Attia is ranked among the top 2% of scientists globally by Stanford University, and his book Regenerative and Positive Impact Architecture has been widely used and recognized for its relevance to the United Nations Sustainable Development Goals (SDGs).

== Publications ==
- Attia, S. (2018). Regenerative and Positive Impact Architecture: Learning from Case Studies. Springer International Publishing. ISBN 978-3-319-66717-1.

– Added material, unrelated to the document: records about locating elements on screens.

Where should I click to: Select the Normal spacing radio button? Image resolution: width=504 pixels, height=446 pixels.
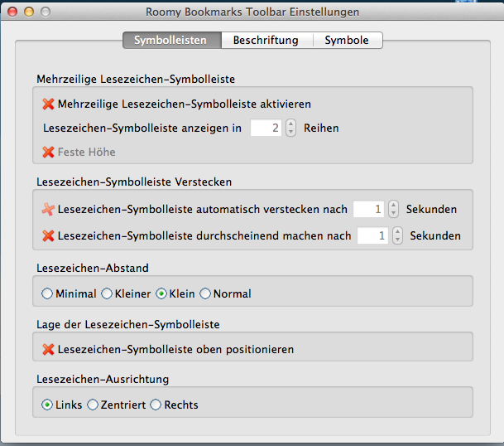[205, 293]
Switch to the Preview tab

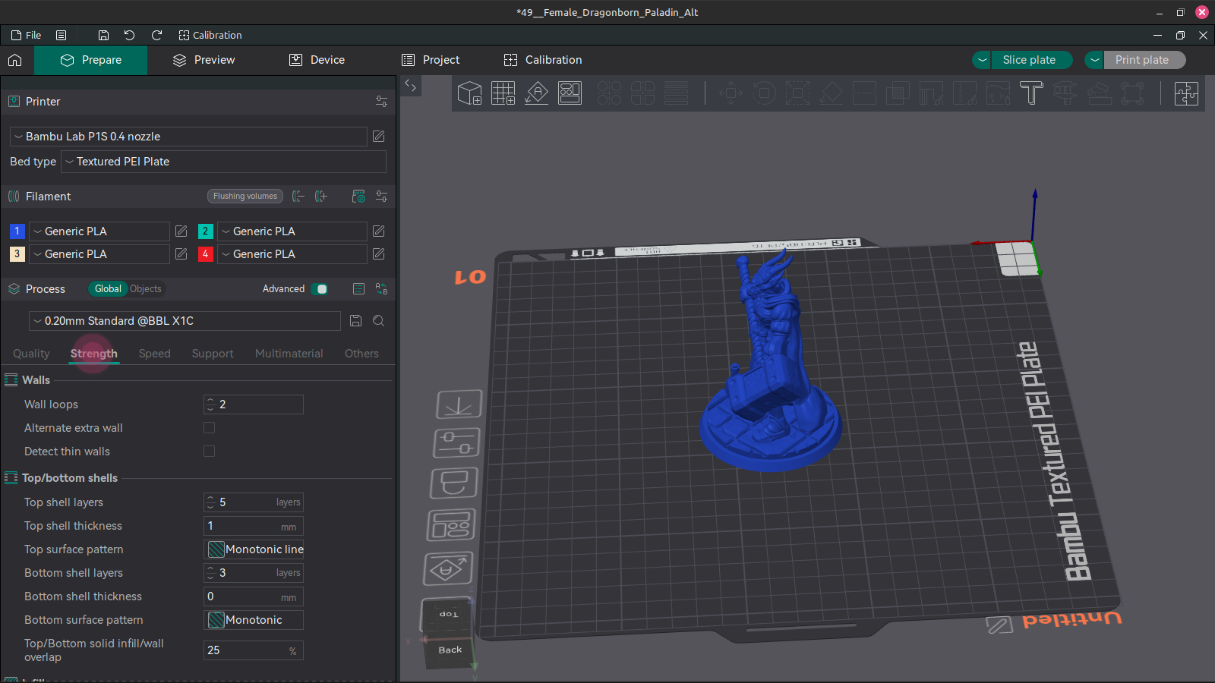(204, 60)
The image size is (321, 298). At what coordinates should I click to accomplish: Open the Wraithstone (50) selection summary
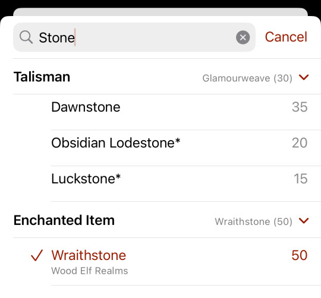[253, 221]
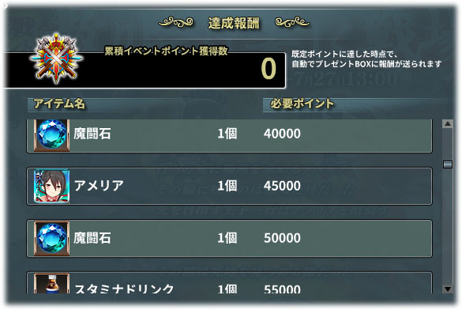Select the アメリア 45000 reward row
The image size is (462, 310).
230,186
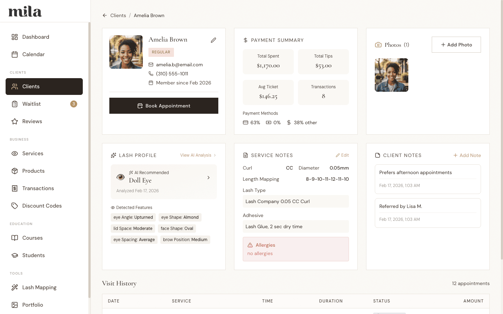Select the Calendar icon in the sidebar

pyautogui.click(x=15, y=54)
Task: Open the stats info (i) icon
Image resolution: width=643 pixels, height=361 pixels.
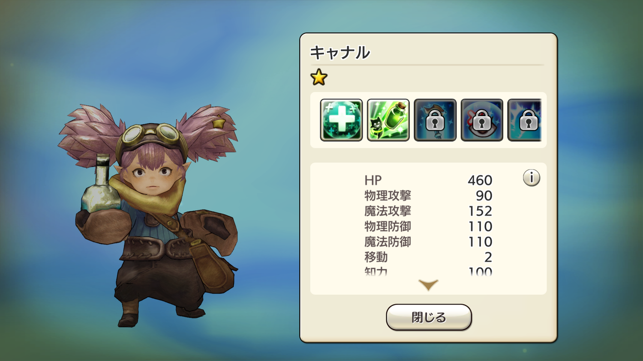Action: point(532,178)
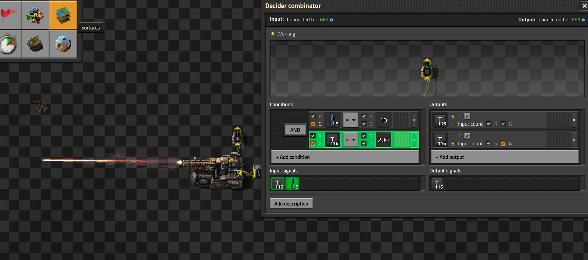
Task: Select the blue asteroid editor tool
Action: click(x=63, y=44)
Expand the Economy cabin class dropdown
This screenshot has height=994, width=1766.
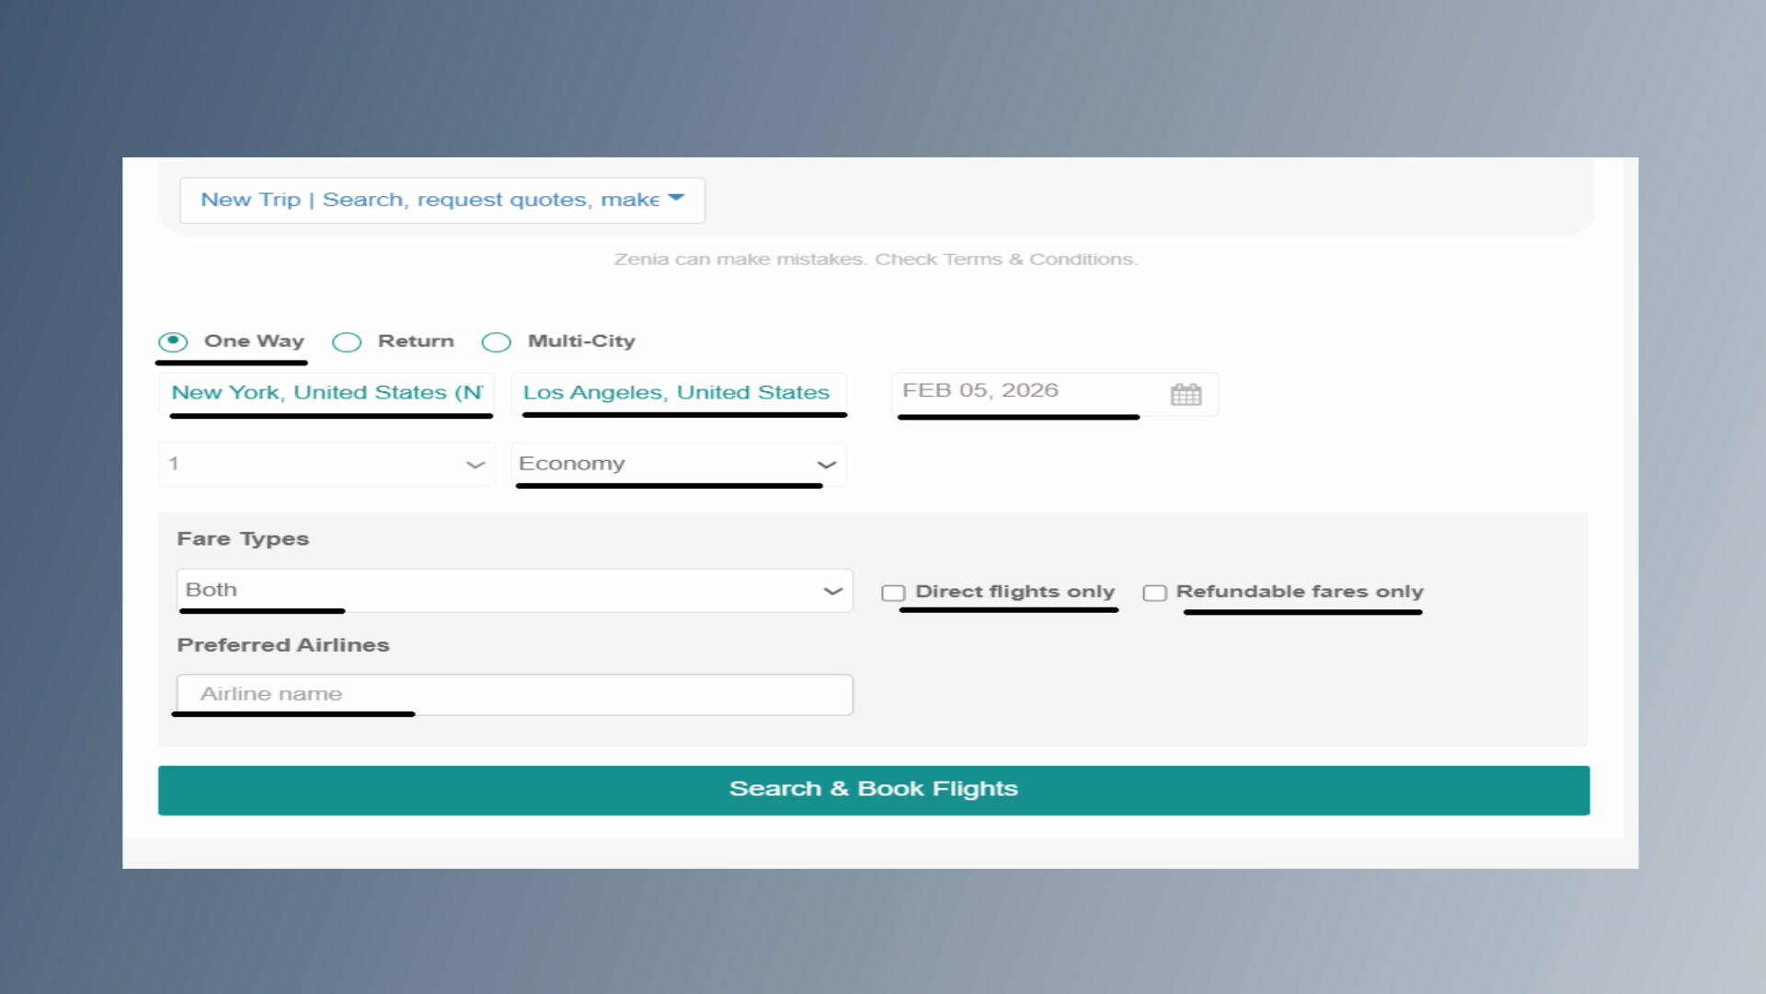pos(662,464)
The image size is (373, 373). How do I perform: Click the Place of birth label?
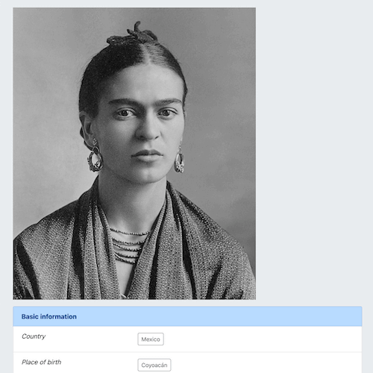[x=41, y=362]
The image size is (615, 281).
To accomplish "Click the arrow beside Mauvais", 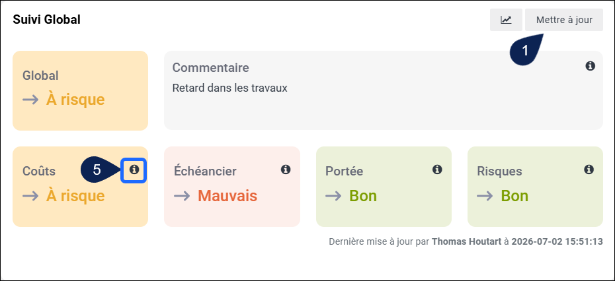I will point(182,196).
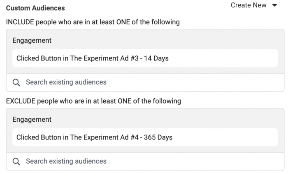Focus the INCLUDE Search existing audiences field
This screenshot has height=174, width=288.
coord(145,82)
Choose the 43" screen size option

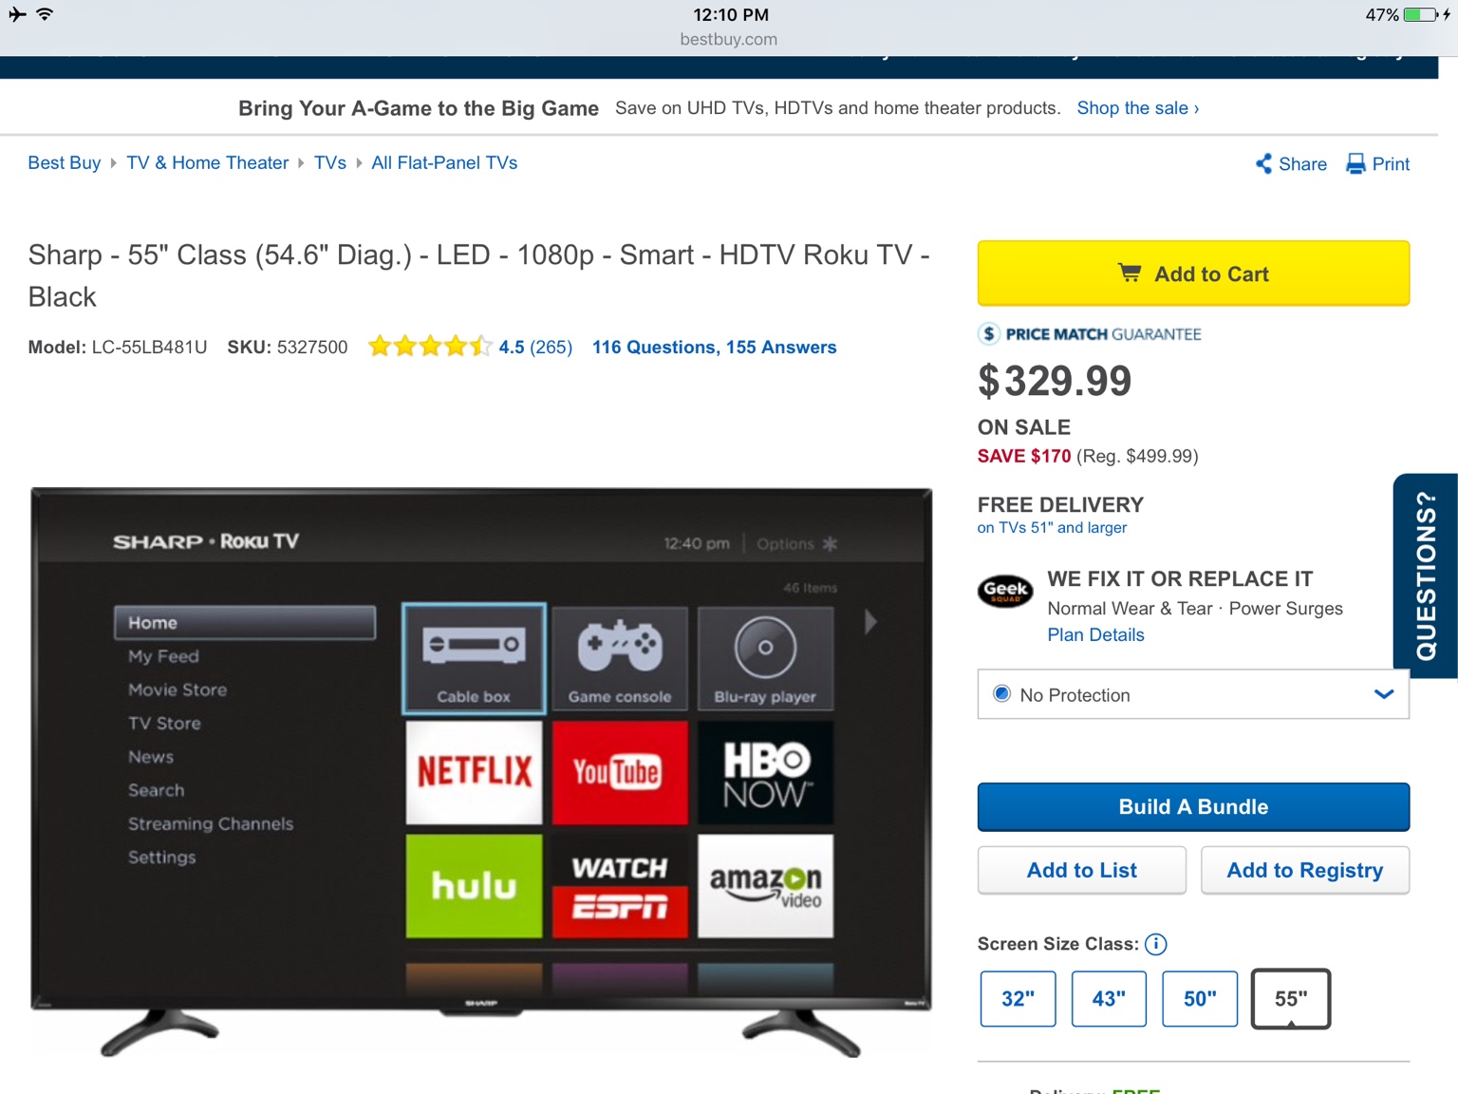click(1109, 999)
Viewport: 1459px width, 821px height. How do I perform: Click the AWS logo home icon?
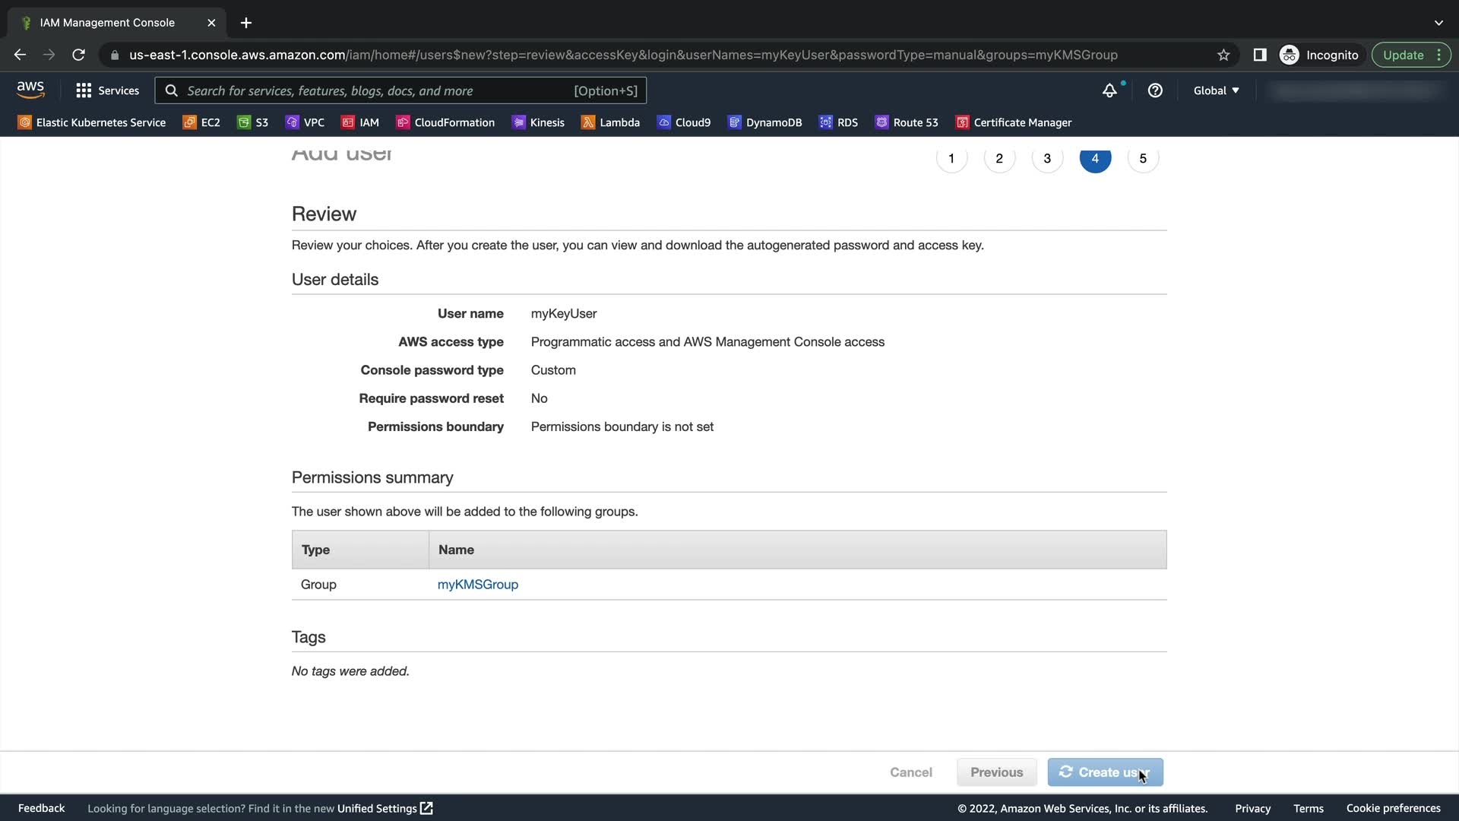[x=30, y=90]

- Attia, S. (2018). Net Zero Energy Buildings (NZEB): Concepts, Frameworks, and Roadmap for Project Analysis and Implementation. Elsevier. ISBN 978-0128124611

== Accolades ==
He has received recognition for his contributions in solar energy and architectural design, including the Best Paper Award for "Sizing Photovoltaic Systems During Early Design: A Decision Tool For Architects" and the SBSE ASES Solar Conference Scholarship at ASES Solar 2010 in Phoenix, AZ. He also received the ASES Best Paper Award at the same conference.